WHAT TO DO ->
a – According to the post on monophobia, what might explain the writer's monophobia?
b – Please rewrite the paragraph of the post on monophobia that begins "The fact is, withdrawal causes" in fewer words, keeping its main facts.

What a great idea, Uni  :smitten:

 

I suffer from monophobia, perhaps as a result of not being able to distract well on my own (which could be due to anhedonia and mental akathisia). Monophobia sucks big time  :( I had NEVER suffered experienced anything like it, I always liked time on my own to do my own thing, so since that began... how debilitating  :idiot:

 

I didn't know monophobia and agoraphobia often came together, and I certainly didn't know monophobia could also be seen as a form of agoraphobia. I will have to look it up.

 

The fact is, withdrawal causes all kinds of weird and obscure feelings, thoughts and behaviours. It is all an illusion of the brain in recovery. None of this is real or founded, but it is our current reality. To tell you the truth, I am not sure I had even heard about monophobia before having to realise it was happening to me.

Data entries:

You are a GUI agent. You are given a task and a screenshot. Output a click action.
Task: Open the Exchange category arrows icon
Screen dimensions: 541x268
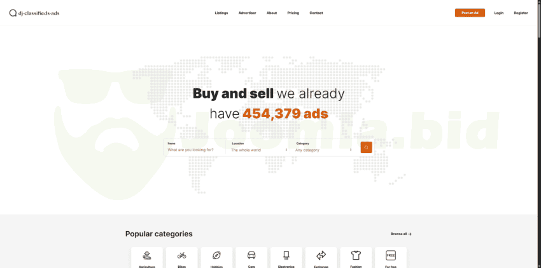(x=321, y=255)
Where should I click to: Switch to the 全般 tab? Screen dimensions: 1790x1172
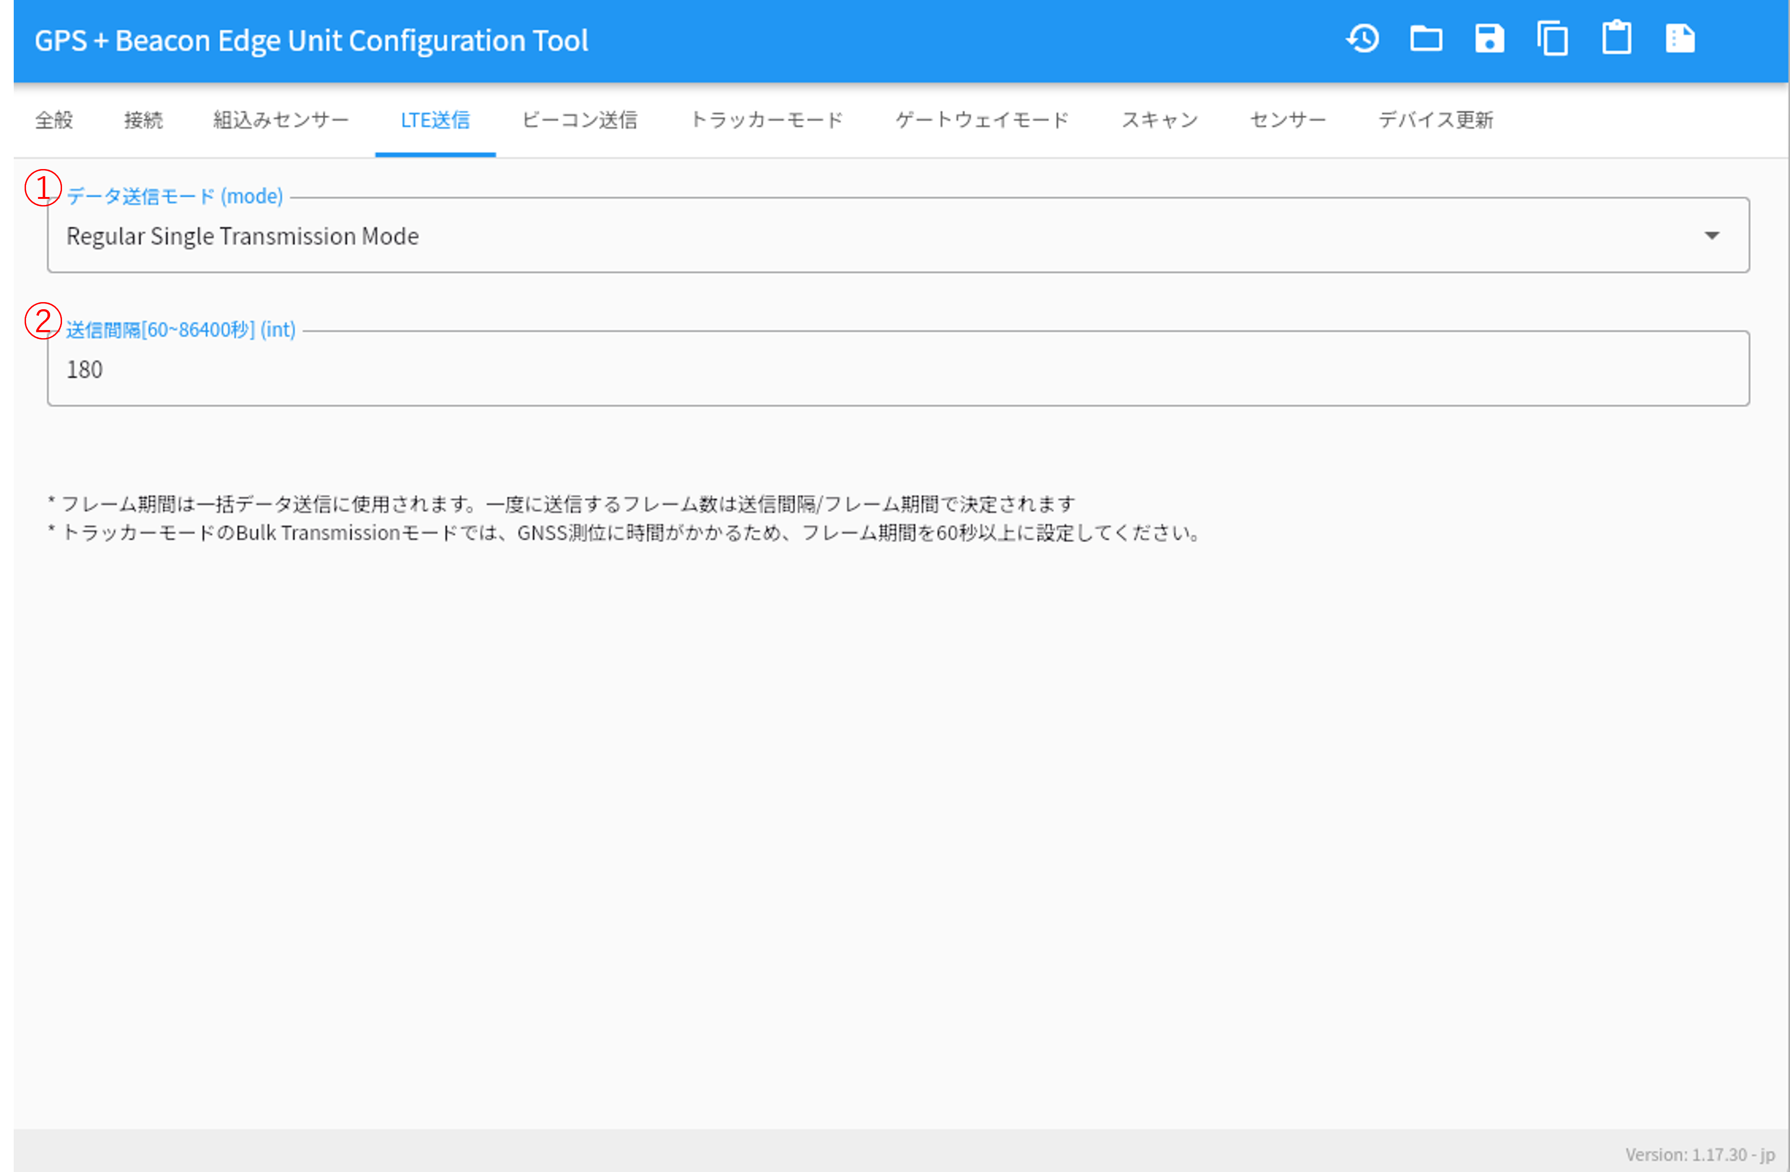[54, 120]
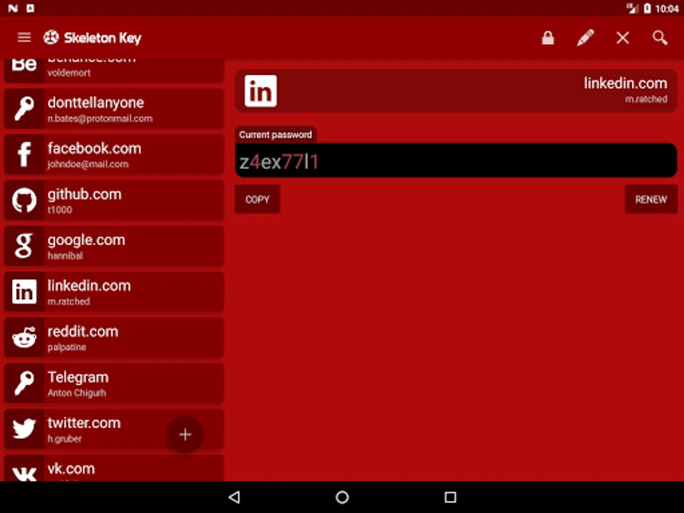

RESPONSES IN ORDER ->
a – Possibly not being able to distract well alone, which could be due to anhedonia and mental akathisia.

b – Withdrawal causes many strange feelings, thoughts and behaviors. They are illusions of the recovering brain, unreal and unfounded, yet they are the current reality. The writer may not have heard of monophobia before realizing it was happening to them.